Pyracantha Bonsai

Pyracantha Bonsai

pyracantha bonsai

The Pyracantha makes an interesting, and showy bonsai. In the spring, it puts forth sprays of white flowers. Then the berries appear, and in the fall, they turn brilliant orange. Most varieties feature small leaves and compact growth, lending themselves well to bonsai.

Background:

Pyracantha is a genus of seven species of shrub, mostly native to Asia, although one variety, Pyracantha Coccinea, ranges as far west as Asia Minor and Italy. Pyracanthas are a broadleaf evergreen, featuring dense thorny growth. They can grow as tall as eighteen feet. They are grown by landscapers as hedges and ornamental plants, and are valued for their shows of white flowers in the spring, and red or orange berries in the fall. Their typical growth cycle is to flower in mid spring, then produce long, aggressive shoots of vegetative growth. The berries form on the flower stems, and ripen in the fall.

Where to Get One:

Most landscape nurseries in the temperate regions of the world will carry some variety of Pyracantha. Although they are prized as bonsai for their flowers and fruit, few bonsai nurseries carry specimens. Seeds easily germinate, so if you cannot find one in a nursery, collecting berries from a mature specimen is a worthwhile pursuit. While collecting large specimens from the wild is not possible outside Asia, the Pyracantha has been used widely enough in landscaping that large specimens are often collected from old hedges and landscapes.

What To Do When You Get It:

Growth rate varies with the cultivar. Most small leaved varieties are slow growing, while the larger leaf varieties tend to grow faster. If you want a thick trunk, you will need to plant your Pyracantha in a tub or in a prepared growing bed in the ground. They grow slowly once placed in a bonsai pot.
* * * * * * * * *
• About this task: List all of the section headings that appear in the Pyracantha bonsai text. You will not need the items to complete these tasks.

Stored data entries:
* * * * * * * * *
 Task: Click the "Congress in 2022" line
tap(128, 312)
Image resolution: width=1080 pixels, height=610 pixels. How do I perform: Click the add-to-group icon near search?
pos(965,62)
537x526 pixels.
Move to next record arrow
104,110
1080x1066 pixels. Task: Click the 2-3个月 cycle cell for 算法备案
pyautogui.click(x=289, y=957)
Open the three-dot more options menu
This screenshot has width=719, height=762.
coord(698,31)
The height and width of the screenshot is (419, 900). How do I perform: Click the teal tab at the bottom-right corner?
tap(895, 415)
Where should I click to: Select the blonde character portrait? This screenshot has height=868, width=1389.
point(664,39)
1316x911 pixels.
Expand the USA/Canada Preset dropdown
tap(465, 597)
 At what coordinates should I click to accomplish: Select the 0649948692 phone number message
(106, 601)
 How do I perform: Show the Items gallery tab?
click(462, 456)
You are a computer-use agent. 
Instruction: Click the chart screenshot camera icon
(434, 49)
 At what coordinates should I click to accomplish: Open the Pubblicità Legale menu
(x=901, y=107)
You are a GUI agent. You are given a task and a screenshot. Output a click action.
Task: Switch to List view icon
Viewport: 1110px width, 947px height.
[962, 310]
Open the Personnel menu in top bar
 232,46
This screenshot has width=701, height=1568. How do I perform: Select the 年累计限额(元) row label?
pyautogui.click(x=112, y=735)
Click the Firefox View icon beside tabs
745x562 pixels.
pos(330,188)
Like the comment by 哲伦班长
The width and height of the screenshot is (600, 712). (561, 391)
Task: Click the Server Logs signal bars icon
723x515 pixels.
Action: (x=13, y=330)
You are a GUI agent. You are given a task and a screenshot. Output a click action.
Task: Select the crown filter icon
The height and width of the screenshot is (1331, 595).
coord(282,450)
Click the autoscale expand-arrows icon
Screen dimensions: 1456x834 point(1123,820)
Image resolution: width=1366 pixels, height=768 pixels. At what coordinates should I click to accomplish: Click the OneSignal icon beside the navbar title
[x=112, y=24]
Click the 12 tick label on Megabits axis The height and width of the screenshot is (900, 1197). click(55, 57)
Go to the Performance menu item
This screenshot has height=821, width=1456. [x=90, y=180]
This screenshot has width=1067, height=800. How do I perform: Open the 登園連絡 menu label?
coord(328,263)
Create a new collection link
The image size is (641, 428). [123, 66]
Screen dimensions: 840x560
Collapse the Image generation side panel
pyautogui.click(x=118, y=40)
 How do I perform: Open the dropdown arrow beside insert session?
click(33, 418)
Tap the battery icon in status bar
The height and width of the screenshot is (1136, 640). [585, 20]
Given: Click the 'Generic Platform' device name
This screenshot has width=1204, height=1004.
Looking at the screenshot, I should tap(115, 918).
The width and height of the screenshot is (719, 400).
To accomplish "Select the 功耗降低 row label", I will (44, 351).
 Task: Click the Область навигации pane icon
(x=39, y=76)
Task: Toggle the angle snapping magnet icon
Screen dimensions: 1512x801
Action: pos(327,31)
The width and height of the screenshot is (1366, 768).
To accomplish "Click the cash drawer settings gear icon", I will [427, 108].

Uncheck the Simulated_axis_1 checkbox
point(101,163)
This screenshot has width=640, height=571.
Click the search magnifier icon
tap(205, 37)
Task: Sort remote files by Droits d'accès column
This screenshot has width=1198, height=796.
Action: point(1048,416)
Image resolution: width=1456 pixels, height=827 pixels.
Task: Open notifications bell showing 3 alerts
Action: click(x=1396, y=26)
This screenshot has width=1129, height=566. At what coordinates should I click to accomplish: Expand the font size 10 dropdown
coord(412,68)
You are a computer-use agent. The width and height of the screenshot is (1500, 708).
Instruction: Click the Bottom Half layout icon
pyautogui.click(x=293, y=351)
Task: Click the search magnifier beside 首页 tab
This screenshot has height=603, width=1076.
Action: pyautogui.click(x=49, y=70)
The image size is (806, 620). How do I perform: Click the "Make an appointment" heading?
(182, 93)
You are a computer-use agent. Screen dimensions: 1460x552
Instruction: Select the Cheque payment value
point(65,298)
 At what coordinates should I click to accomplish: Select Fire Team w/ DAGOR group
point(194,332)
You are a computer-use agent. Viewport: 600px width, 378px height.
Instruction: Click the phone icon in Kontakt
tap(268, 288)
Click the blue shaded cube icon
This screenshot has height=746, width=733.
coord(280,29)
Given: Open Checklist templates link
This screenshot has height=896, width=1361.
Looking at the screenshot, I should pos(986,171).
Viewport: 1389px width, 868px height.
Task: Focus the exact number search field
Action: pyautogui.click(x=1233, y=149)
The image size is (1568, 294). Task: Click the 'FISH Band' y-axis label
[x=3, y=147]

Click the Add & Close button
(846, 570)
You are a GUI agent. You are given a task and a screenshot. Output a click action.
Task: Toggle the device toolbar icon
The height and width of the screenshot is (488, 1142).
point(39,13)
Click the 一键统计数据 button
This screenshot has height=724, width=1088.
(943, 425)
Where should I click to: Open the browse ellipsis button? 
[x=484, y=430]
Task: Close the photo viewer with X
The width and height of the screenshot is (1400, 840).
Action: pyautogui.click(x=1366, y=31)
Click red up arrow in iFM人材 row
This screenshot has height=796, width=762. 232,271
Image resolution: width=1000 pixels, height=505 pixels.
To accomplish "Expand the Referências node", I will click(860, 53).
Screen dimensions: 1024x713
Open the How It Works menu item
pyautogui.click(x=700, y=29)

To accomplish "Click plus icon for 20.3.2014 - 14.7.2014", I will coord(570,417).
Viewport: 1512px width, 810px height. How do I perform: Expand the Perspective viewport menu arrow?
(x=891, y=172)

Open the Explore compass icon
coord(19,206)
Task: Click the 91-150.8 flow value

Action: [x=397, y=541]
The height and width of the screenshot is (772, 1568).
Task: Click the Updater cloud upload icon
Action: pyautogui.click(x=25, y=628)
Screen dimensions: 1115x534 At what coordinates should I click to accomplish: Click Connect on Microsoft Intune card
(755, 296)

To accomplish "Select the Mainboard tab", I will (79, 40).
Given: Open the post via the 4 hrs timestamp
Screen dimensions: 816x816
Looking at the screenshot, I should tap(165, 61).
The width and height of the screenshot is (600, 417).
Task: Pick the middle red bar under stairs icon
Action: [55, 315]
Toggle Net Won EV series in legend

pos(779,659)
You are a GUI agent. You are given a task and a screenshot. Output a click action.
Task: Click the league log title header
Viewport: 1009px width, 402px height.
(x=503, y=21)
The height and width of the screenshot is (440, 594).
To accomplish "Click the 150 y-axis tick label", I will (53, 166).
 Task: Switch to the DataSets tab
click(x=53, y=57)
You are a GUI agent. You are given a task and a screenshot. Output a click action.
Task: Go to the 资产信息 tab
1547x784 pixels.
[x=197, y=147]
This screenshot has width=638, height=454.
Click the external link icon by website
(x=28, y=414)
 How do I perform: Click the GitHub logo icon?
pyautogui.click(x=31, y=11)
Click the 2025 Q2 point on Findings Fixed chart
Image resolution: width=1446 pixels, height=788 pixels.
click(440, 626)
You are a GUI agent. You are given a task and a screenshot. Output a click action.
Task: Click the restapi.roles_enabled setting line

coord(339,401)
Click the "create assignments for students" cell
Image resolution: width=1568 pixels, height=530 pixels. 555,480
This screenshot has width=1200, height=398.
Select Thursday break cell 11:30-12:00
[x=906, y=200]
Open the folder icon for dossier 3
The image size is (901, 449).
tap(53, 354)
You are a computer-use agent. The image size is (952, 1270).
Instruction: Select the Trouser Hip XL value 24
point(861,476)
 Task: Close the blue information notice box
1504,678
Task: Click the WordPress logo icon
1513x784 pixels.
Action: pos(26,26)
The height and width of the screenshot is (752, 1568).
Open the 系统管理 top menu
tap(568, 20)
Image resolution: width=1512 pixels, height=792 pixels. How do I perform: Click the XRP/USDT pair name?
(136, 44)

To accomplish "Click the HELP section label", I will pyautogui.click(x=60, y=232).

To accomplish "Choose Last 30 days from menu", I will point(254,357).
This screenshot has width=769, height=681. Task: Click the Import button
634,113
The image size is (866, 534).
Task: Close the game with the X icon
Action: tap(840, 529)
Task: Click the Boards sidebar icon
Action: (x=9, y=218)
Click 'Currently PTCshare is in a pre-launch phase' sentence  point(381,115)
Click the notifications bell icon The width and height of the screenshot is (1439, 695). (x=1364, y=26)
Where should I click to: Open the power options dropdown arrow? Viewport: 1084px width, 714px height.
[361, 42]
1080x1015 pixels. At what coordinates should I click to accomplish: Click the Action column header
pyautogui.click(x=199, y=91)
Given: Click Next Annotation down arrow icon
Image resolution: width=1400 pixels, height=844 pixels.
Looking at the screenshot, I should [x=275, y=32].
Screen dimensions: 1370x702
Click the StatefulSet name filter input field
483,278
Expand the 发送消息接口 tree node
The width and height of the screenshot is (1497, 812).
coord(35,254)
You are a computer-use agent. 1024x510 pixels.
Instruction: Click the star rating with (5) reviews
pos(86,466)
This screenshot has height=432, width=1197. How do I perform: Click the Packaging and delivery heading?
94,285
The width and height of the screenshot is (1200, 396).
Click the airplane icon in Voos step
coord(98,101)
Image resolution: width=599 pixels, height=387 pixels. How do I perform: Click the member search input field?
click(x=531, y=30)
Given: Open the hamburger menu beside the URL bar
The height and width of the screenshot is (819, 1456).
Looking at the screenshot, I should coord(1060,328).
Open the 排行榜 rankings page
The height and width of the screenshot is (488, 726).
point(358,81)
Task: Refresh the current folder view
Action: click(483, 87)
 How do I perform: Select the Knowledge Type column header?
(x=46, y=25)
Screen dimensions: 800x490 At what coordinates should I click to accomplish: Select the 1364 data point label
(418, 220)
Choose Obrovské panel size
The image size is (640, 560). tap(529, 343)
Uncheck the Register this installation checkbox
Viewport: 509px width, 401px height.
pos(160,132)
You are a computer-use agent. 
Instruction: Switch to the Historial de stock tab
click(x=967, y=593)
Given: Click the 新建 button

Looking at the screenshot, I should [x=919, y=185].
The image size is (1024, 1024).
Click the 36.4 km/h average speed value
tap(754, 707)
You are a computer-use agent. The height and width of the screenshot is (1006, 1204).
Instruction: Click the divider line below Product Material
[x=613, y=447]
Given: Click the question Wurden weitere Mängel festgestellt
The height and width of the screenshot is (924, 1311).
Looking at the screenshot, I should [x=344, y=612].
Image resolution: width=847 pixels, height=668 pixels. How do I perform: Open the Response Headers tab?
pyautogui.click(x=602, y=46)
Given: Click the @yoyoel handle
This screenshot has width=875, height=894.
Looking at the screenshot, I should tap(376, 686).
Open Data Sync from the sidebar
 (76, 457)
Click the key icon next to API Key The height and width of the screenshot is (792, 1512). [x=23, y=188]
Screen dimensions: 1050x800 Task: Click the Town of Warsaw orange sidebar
* * * * * * * * *
• Answer to the exercise:
Background
Where to Get One
What To Do When You Get It